– Этот хаос – кажущийся, – сказал Милаев. – Если долго наблюдать, то обнаруживаются свои законы поведения, свои иерархии.
Мальчик с лицом, показавшимся мне нормальным, ходил меж кроватей и пальцем тыкал во всех встречающихся.
– Здесь есть свои вожаки, – пояснил Милаев. – Отчасти их поведение схоже с поведением вожаков крысиной стаи. Мы дали им имена. Вот, с маленьким лбом... Можно сказать, вообще без лба. Видите? Это Сэл. И этот, миловидный... Да, у которого не закрывается рот – такое ощущение, что он всегда улыбается. Он Гер. Они... им все подчиняются. Сэл и Гер, вот.
Почти никто не плакал; впрочем, ничего не было слышно. Но по мимике казалось, хаотично перемещающиеся дети либо разговаривают, либо поют.
– Откуда вы их набрали? – спросил я.
– Это не проблема. Как я понимаю, через Платона Анатольевича несколько психбольниц переводят своих малолетних пациентов сюда...
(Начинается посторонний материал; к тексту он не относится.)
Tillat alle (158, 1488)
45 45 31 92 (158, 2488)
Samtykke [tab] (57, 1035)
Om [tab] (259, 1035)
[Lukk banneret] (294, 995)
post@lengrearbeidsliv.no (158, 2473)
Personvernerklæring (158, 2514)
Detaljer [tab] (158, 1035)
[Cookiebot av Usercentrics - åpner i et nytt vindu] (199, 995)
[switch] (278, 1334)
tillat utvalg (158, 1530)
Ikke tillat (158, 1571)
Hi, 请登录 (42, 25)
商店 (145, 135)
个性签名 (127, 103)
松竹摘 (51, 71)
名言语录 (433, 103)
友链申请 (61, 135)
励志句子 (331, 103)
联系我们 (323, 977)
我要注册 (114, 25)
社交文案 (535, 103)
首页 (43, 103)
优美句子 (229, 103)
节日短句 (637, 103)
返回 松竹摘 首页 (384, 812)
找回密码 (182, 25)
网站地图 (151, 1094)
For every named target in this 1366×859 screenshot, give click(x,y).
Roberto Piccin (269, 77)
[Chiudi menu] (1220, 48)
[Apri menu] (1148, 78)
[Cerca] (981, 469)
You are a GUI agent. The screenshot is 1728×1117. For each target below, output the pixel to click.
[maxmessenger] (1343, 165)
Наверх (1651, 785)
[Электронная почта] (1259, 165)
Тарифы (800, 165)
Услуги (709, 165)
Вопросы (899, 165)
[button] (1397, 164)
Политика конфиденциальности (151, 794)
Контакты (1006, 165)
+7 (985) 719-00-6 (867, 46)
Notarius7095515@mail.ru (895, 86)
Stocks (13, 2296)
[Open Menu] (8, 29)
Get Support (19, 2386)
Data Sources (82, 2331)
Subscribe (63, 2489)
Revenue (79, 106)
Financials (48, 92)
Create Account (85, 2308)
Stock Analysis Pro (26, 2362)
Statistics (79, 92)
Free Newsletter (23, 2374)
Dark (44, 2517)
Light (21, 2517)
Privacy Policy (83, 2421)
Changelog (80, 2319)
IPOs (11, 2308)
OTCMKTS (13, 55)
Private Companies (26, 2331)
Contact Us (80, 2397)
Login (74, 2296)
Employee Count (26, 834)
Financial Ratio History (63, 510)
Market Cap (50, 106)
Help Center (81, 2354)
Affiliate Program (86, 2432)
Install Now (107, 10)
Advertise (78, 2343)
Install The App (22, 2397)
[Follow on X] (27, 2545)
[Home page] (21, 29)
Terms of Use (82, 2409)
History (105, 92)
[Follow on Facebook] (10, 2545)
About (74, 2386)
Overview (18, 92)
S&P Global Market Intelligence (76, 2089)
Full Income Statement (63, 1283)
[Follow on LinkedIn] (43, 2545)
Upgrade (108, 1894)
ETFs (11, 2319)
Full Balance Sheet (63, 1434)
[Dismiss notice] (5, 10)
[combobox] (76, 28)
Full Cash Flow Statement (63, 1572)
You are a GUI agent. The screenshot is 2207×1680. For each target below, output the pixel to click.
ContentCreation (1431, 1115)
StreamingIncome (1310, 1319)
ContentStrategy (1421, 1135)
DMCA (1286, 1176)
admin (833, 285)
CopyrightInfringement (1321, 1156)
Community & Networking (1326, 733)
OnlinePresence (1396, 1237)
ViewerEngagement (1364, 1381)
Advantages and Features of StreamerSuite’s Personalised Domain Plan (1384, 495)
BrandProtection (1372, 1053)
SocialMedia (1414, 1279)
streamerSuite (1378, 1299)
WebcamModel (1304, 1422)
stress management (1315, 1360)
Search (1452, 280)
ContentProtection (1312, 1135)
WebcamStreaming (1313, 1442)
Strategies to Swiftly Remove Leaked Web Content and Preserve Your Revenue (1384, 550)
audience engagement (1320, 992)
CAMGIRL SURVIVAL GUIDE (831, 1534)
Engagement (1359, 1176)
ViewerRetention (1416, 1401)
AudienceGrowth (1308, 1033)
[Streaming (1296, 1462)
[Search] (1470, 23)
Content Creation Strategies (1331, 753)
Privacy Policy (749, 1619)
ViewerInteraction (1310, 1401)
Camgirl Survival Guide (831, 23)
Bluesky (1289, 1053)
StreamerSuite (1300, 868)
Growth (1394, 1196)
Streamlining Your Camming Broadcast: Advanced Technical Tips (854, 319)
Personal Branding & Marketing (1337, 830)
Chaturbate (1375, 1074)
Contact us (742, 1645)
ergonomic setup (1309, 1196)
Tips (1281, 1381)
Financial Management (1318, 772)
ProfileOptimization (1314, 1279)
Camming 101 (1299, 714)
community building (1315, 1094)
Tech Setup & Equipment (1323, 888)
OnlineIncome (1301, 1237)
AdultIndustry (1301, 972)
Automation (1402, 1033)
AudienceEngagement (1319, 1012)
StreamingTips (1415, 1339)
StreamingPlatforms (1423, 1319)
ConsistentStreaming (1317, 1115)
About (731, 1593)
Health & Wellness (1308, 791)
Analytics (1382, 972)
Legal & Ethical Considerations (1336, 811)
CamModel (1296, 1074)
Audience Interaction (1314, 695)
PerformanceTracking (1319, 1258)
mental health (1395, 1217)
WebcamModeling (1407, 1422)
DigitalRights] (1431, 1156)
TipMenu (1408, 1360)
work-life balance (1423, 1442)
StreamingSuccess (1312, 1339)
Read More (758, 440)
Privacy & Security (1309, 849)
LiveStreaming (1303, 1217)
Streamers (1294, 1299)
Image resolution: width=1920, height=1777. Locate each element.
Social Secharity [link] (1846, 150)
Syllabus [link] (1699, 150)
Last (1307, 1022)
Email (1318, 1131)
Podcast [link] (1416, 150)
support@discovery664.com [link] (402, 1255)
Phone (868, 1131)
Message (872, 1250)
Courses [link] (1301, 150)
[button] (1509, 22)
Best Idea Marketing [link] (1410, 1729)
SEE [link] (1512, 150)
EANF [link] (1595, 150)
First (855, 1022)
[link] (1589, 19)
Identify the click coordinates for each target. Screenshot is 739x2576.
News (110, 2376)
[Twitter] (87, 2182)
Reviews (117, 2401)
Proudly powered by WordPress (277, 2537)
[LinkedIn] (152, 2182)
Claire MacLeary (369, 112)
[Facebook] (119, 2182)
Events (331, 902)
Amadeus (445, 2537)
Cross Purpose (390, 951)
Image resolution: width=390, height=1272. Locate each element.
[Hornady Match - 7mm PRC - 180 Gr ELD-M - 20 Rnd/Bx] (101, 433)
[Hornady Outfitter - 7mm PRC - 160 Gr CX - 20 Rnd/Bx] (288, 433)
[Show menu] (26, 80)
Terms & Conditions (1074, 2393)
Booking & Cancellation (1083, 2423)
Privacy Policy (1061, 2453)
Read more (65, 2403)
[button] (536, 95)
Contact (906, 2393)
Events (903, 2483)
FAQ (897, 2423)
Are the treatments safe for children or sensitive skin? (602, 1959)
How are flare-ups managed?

Ближе всего к нам находились два головастых существа, мальчик и девочка. Он сидел на корточках, она стояла перед ним в приспущенных до колен кальсонах. Он смотрел на ее обнаженные половые органы.
– Хотите, включу звук? – спросил Милаев.
– Ну, включите, – я пожал плечами. Мне казалось, что там не может быть ничего интересного.
В одну секунду помещение, где мы находились, наполнилось воем и криками.
Обитатели этого аквариума непрестанно вопили.
Мальчик, который рисовал на стекле и стирал, ныл. Игравшие в непонятную игру орали в голос друг на друга. Мычал сидевший на корточках и смотревший в лобок. Какое-то слово выкрикивал то ли Сэл, то ли Гер, как будто каркал. «Раг! – произносил он резко, несколько раз в минуту. – Раг! ...рраг!»
– Это... это скотобойня, – сказал я, но Милаев не расслышал.
С минуту я пытался попасть ключом в замок собственной двери, и мне никак не удавалось это сделать.
«Может быть, я перепутал этаж?» – подумал в испуге. Пошарил рукой по стене, нашел выключатель, щелкнул – и в подъезде вспыхнул свет. Пока я здесь жил, лампочка была вечно перегоревшей.
Замок на двери был заменен, увидел я при свете.
Я нажал кнопку звонка около сорока раз, но к двери никто не подходил.
В нелепой надежде, что в связке найдется ключ и от нового замка, еще некоторое время я пытался открыть дверь. Вдруг очнувшись, сообразил, что очередной, тщетно примеряемый мной к замку ключ – от Алькиных дверей.
Спотыкаясь и торопясь, выбежал из подъезда: метро, тут где-то было метро.
...Ветка зеленая, на такой сидела Алька, как птица...
...и еще какая-то желтенькая ветка: август, август – все выгорело, все желтеет...
Нам на выход.
Очутился на белом свете в хорошем настроении. Бывает, что спустишься в метро и уверен, что на улице всё еще день, но выйдешь, а там фонари уже, и машины норовят дальний свет включить, осмотреться, куда они попали. Но изредка случается наоборот: едешь куда-нибудь долго, настроишься уже на вечер, полутьму, а то и сумерки, но поднимешься на эскалаторе, толкнешь одну тяжелую дверь, вторую – и глазам не веришь: всюду солнце.